After locating "The image size is (1742, 980)." in the listing below, copy that line and each one after it exactly, ending with the line that has "You are a computer-use agent. Image".

[Records for the exercise — start]

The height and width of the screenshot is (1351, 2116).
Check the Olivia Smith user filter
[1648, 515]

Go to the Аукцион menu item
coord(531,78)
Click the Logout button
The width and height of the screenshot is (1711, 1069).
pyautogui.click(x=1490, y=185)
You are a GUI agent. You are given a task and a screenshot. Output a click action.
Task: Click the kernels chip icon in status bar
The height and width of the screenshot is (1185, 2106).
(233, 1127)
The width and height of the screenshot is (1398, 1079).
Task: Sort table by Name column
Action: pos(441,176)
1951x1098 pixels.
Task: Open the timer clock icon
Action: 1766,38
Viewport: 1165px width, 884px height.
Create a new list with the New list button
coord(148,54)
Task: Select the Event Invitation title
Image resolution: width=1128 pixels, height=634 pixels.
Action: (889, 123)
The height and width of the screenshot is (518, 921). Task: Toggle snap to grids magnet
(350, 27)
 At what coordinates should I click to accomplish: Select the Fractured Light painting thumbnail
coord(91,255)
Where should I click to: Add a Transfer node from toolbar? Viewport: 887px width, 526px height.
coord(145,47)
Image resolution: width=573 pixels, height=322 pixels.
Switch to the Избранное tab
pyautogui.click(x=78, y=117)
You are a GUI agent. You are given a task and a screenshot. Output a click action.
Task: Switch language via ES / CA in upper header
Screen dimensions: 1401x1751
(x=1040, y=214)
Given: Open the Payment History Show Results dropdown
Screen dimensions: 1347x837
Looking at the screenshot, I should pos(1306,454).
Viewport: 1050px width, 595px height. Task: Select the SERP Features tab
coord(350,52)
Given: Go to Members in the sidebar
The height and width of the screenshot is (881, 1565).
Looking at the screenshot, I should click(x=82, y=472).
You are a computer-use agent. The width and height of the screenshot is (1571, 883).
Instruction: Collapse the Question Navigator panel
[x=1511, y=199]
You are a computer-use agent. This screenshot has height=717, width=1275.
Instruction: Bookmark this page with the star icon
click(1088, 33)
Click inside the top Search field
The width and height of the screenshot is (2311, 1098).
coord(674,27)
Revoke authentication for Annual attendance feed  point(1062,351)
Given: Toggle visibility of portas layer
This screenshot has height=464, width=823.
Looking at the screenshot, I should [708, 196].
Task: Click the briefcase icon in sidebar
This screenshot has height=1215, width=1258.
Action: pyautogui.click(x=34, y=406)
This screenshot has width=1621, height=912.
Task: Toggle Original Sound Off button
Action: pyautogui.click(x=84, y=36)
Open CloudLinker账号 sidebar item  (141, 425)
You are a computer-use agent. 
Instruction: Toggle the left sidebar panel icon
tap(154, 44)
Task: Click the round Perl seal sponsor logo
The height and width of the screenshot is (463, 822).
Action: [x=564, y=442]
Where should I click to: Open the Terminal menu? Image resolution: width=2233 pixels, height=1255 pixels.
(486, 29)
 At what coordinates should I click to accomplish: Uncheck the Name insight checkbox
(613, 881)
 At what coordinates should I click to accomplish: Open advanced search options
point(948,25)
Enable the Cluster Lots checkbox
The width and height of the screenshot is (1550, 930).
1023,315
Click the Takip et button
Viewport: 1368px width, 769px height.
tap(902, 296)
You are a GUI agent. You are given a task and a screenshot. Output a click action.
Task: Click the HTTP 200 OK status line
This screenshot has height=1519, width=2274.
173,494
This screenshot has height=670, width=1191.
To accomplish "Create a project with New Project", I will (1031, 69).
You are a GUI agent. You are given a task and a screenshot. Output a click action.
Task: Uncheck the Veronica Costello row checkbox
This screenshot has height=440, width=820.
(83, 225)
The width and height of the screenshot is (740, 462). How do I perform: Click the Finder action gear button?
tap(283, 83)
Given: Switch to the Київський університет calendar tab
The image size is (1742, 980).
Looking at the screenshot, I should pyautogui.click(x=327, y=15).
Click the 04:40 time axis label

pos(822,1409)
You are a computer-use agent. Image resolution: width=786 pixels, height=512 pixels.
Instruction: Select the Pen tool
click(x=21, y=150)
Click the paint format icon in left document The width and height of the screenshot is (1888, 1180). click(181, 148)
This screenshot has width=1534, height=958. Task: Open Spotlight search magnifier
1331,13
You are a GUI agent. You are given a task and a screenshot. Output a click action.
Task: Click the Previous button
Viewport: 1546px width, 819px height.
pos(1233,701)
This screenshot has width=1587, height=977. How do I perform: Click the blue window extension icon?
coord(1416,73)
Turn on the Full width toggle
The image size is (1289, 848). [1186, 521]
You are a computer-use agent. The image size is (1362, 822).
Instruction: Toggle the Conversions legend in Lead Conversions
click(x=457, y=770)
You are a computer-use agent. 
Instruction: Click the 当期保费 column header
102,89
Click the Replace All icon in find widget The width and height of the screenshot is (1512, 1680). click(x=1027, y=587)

[Records for the exercise — finish]

Output of the task:
The image size is (1742, 980).
Looking at the screenshot, I should pyautogui.click(x=327, y=15).
Click the 04:40 time axis label

pos(822,1409)
You are a computer-use agent. Image resolution: width=786 pixels, height=512 pixels.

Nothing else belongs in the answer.